* _Records from a data collection_
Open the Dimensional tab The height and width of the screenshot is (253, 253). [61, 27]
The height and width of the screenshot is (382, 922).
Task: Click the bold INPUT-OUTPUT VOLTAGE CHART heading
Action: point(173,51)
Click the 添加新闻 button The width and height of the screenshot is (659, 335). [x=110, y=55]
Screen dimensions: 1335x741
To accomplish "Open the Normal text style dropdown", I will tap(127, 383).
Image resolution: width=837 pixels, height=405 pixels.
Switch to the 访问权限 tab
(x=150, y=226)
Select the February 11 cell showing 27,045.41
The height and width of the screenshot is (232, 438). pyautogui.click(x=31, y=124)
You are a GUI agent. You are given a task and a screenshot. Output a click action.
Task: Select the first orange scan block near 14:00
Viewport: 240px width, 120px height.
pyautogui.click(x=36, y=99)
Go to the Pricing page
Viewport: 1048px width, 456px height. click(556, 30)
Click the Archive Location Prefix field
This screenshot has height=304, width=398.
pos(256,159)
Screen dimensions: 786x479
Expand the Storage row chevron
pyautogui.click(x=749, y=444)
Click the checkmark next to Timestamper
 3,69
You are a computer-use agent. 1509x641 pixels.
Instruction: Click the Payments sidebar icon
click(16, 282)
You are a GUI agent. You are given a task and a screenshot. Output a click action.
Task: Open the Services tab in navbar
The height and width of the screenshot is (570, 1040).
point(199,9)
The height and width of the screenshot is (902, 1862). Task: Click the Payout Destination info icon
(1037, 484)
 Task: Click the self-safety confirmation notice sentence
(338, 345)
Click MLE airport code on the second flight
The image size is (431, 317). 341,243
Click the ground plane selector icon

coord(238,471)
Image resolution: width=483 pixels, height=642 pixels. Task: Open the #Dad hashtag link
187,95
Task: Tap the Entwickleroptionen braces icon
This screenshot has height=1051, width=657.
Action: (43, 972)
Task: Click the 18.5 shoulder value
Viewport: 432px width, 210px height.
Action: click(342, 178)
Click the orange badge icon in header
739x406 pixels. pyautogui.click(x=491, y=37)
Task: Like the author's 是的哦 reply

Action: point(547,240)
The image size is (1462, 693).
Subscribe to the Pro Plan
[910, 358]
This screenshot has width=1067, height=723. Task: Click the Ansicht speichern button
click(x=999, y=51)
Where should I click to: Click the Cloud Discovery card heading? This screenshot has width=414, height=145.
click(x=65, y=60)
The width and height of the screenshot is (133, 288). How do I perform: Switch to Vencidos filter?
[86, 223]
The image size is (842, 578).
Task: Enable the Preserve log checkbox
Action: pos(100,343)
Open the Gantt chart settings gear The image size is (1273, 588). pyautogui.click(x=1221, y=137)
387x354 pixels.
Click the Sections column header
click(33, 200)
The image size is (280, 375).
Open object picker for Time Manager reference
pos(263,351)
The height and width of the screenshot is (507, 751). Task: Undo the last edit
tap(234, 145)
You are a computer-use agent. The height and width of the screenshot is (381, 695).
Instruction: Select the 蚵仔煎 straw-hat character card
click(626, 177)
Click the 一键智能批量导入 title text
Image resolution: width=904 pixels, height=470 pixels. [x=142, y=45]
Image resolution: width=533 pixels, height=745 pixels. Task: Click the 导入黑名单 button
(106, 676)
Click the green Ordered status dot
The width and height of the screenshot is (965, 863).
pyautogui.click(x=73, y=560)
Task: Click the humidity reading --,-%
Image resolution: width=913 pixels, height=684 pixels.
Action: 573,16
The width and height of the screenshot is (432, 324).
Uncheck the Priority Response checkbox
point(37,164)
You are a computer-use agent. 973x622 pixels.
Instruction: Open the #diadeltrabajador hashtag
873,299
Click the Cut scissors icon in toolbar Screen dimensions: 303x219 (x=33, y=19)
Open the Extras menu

* _Problem description_
Reproduce every one of the lines above word for word, with no changes.

* _Output_
Open the Dimensional tab The height and width of the screenshot is (253, 253). [61, 27]
The height and width of the screenshot is (382, 922).
Task: Click the bold INPUT-OUTPUT VOLTAGE CHART heading
Action: point(173,51)
Click the 添加新闻 button The width and height of the screenshot is (659, 335). [x=110, y=55]
Screen dimensions: 1335x741
To accomplish "Open the Normal text style dropdown", I will tap(127, 383).
Image resolution: width=837 pixels, height=405 pixels.
Switch to the 访问权限 tab
(x=150, y=226)
Select the February 11 cell showing 27,045.41
The height and width of the screenshot is (232, 438). pyautogui.click(x=31, y=124)
You are a GUI agent. You are given a task and a screenshot. Output a click action.
Task: Select the first orange scan block near 14:00
Viewport: 240px width, 120px height.
pyautogui.click(x=36, y=99)
Go to the Pricing page
Viewport: 1048px width, 456px height. click(556, 30)
Click the Archive Location Prefix field
This screenshot has height=304, width=398.
pos(256,159)
Screen dimensions: 786x479
Expand the Storage row chevron
pyautogui.click(x=749, y=444)
Click the checkmark next to Timestamper
 3,69
You are a computer-use agent. 1509x641 pixels.
Instruction: Click the Payments sidebar icon
click(16, 282)
You are a GUI agent. You are given a task and a screenshot. Output a click action.
Task: Open the Services tab in navbar
The height and width of the screenshot is (570, 1040).
point(199,9)
The height and width of the screenshot is (902, 1862). Task: Click the Payout Destination info icon
(1037, 484)
 Task: Click the self-safety confirmation notice sentence
(338, 345)
Click MLE airport code on the second flight
The image size is (431, 317). 341,243
Click the ground plane selector icon

coord(238,471)
Image resolution: width=483 pixels, height=642 pixels. Task: Open the #Dad hashtag link
187,95
Task: Tap the Entwickleroptionen braces icon
This screenshot has height=1051, width=657.
Action: (43, 972)
Task: Click the 18.5 shoulder value
Viewport: 432px width, 210px height.
Action: click(342, 178)
Click the orange badge icon in header
739x406 pixels. pyautogui.click(x=491, y=37)
Task: Like the author's 是的哦 reply

Action: point(547,240)
The image size is (1462, 693).
Subscribe to the Pro Plan
[910, 358]
This screenshot has width=1067, height=723. Task: Click the Ansicht speichern button
click(x=999, y=51)
Where should I click to: Click the Cloud Discovery card heading? This screenshot has width=414, height=145.
click(x=65, y=60)
The width and height of the screenshot is (133, 288). How do I perform: Switch to Vencidos filter?
[86, 223]
The image size is (842, 578).
Task: Enable the Preserve log checkbox
Action: pos(100,343)
Open the Gantt chart settings gear The image size is (1273, 588). pyautogui.click(x=1221, y=137)
387x354 pixels.
Click the Sections column header
click(33, 200)
The image size is (280, 375).
Open object picker for Time Manager reference
pos(263,351)
The height and width of the screenshot is (507, 751). Task: Undo the last edit
tap(234, 145)
You are a computer-use agent. The height and width of the screenshot is (381, 695).
Instruction: Select the 蚵仔煎 straw-hat character card
click(626, 177)
Click the 一键智能批量导入 title text
Image resolution: width=904 pixels, height=470 pixels. [x=142, y=45]
Image resolution: width=533 pixels, height=745 pixels. Task: Click the 导入黑名单 button
(106, 676)
Click the green Ordered status dot
The width and height of the screenshot is (965, 863).
pyautogui.click(x=73, y=560)
Task: Click the humidity reading --,-%
Image resolution: width=913 pixels, height=684 pixels.
Action: 573,16
The width and height of the screenshot is (432, 324).
Uncheck the Priority Response checkbox
point(37,164)
You are a computer-use agent. 973x622 pixels.
Instruction: Open the #diadeltrabajador hashtag
873,299
Click the Cut scissors icon in toolbar Screen dimensions: 303x219 (x=33, y=19)
Open the Extras menu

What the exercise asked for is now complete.